» What you should do:
Write out every line of the listing below without changing anything, and omit the pictures.

[Items from a dataset]
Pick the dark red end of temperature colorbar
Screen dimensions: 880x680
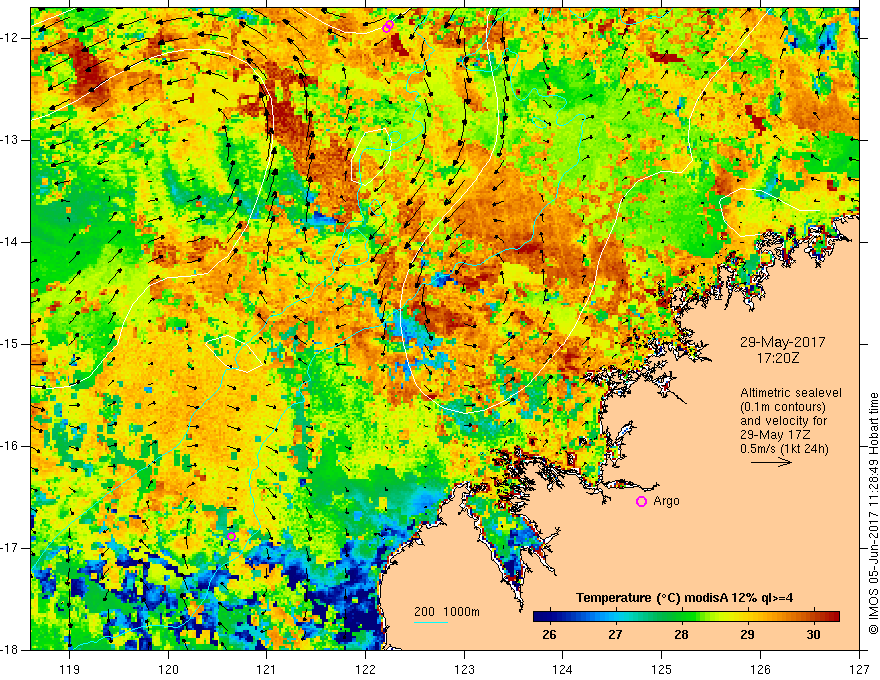pos(834,617)
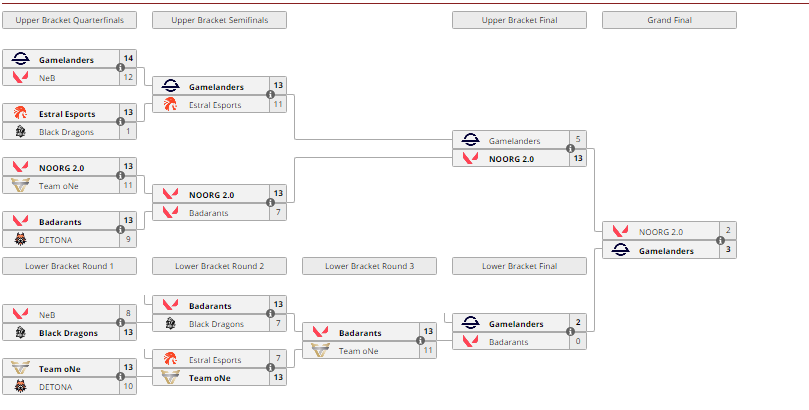Viewport: 809px width, 410px height.
Task: Click the Lower Bracket Round 2 header
Action: [219, 266]
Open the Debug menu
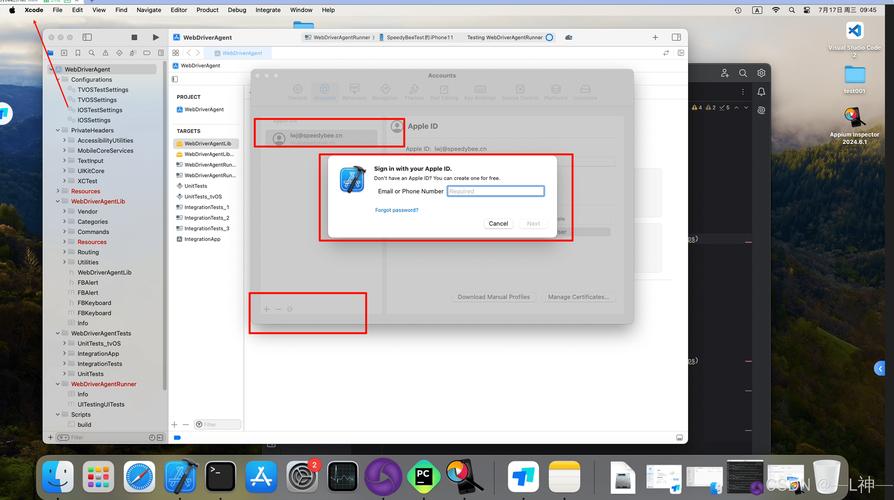This screenshot has height=500, width=894. click(x=237, y=10)
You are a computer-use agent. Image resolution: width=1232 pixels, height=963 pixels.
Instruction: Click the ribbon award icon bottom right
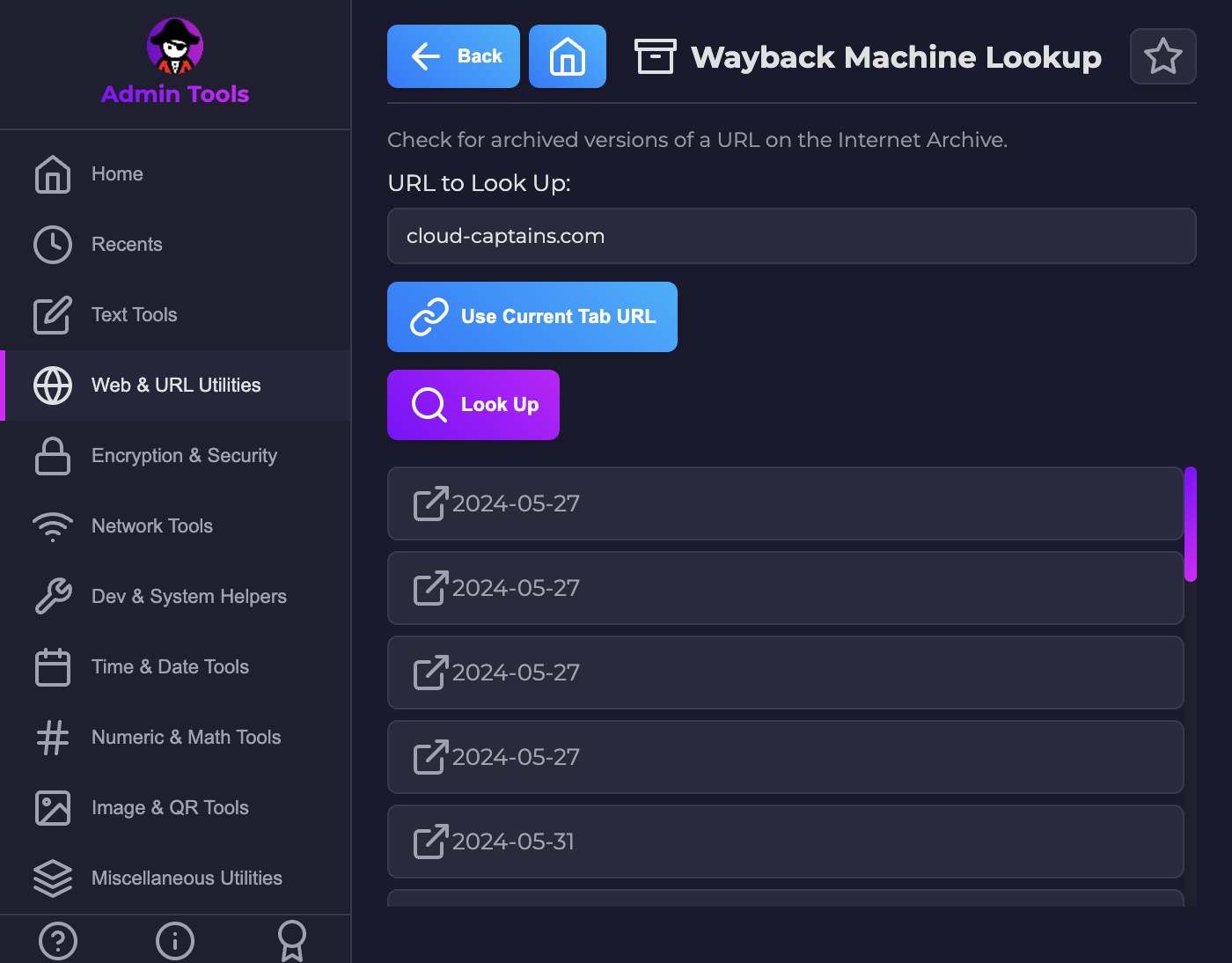(291, 941)
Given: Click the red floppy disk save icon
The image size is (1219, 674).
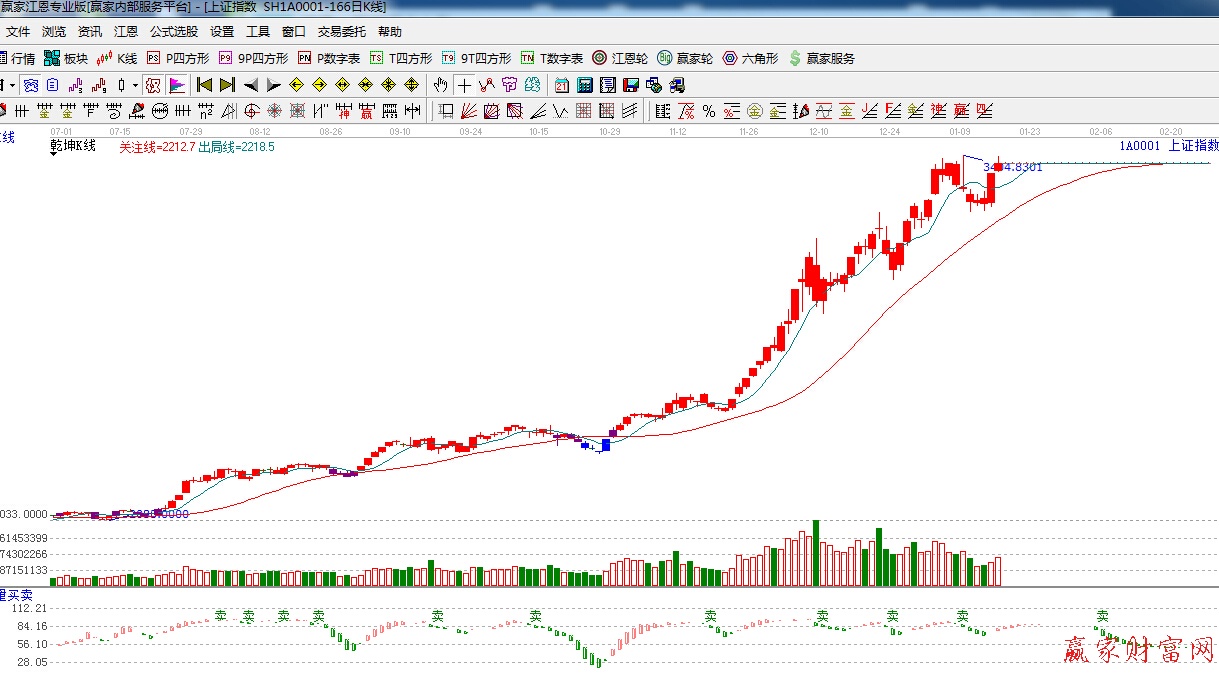Looking at the screenshot, I should [630, 85].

» Finished task:
Pick the dark red end of temperature colorbar
Screen dimensions: 880x680
pos(834,617)
Viewport: 809px width, 410px height.
Task: Click the Lower Bracket Round 2 header
Action: [219, 266]
Open the Debug menu
This screenshot has height=500, width=894. click(x=237, y=10)
You are a computer-use agent. Image resolution: width=1232 pixels, height=963 pixels.
Instruction: Click the ribbon award icon bottom right
(291, 941)
Given: Click the red floppy disk save icon
The image size is (1219, 674).
Looking at the screenshot, I should [630, 85].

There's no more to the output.